Although Texas has long been seen as a solidly red GOP stronghold, growing cities and the strong showing by Democrats in the recent midterm elections have led analysts to speculate that it could become a swing state by the next presidential election.

As the nation's second largest state by population, Texas holds significant political clout when it comes to national politics. When it comes to deciding the presidency, the state's electoral votes have gone to Republican candidates in every election since 1980. Now, with 38 electoral college votes on the line, Texas transforming into a swing state could have a significant impact on future presidential elections.

"Texas is a state that Democrats have been eyeing for some time now, because at the presidential level, it just keeps moving toward Democrats," Ethan Roeder, who ran data analytics for former President Obama's presidential campaigns and who now works for the Democratic outside group Forward Majority, told The Hill .

Supporters of Texas Congressman Beto O'Rourke gather for his election night party at Southwest University Park in downtown El Paso on November 6. O'Rourke came within 2.5 percentage points of unseating GOP incumbent Ted Cruz. PAUL RATJE/AFP/Getty Images

Even Republicans have noticed that things are changing.

"We have a lot of new voters who have held up their hands. There's thousands of new voters moving to Texas every week," Chris Homan, a veteran Texas Republican strategist, told Washington, D.C., publication.

Democrats won dozens of seats from Republicans in the Texas statehouse, largely spurred by voters in cities like Houston and Dallas. While progressive Democratic Senate candidate Beto O'Rourke failed to unseat incumbent GOP Senator Ted Cruz, many were impressed at just how close the race became.

"He was able to raise an enormous amount of money, and that alone separates him from the crowd," Matt Mackowiak, a Republican strategist based in Texas, told The Hill last week. "People in Texas were mesmerized and moved by him."

"The fact that he lost by 3 percent [actually 2.5 percent] is impressive," he added.

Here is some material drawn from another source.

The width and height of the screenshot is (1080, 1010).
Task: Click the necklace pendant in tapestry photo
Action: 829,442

As the state continues to undergo an economic boom, more Americans are moving to the state. Cities have been increasing in size and shifting demographically, and more likely to support Democratic policies.

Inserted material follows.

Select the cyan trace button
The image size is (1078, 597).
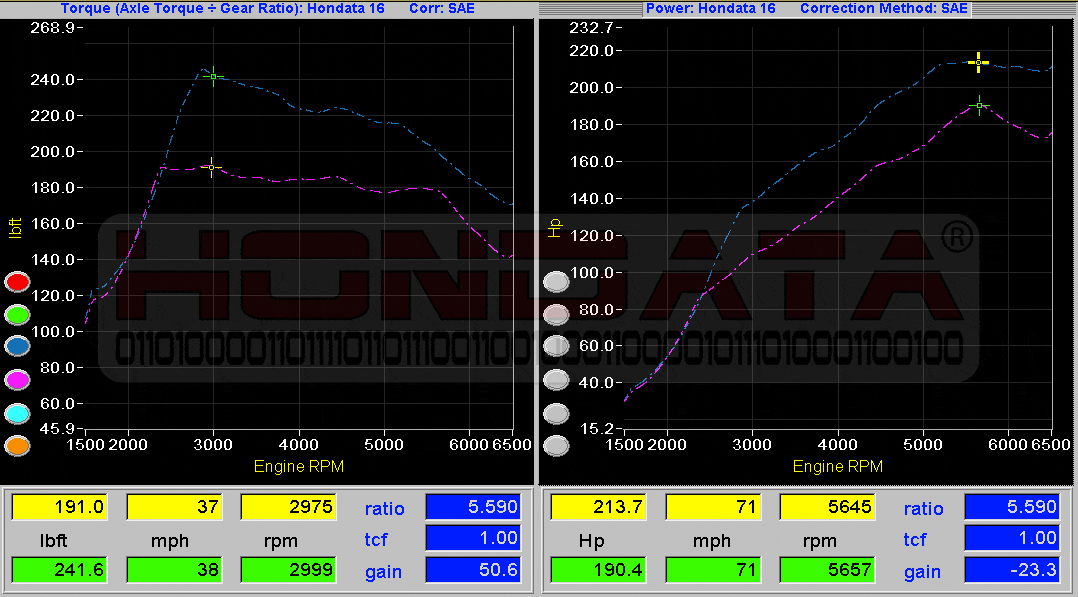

"Urban Texas is home to a vast majority of the state's population, so this is where future elections will be fought," Brandon Rottinghaus, a political scientist at the University of Houston, said. "Republicans are losing that war to date. If Republicans can't keep Democratic numbers below 60 percent in urban Texas, winning elections is going to be much more difficult going forward."

A view of the Houston skyline at dusk on March 26, 2013 in Houston, Texas Scott Halleran/Getty Images

Even before the midterms, Republicans were voicing concern about maintaining their grip on the Lone Star State.

"It's a numbers game, and so when you look at Dallas, you look at Austin, you look at Houston, San Antonio, El Paso, Corpus Christi—the only major urban population center that's run by Republicans is Fort Worth," Republican strategist and former Florida Representative Allen West pointed out in an interview with Hill.TV in September.

According to Homan, what Republicans do "in the next two years is going to define how Texas looks for the following 10 years," suggesting that the presidency could be on the line.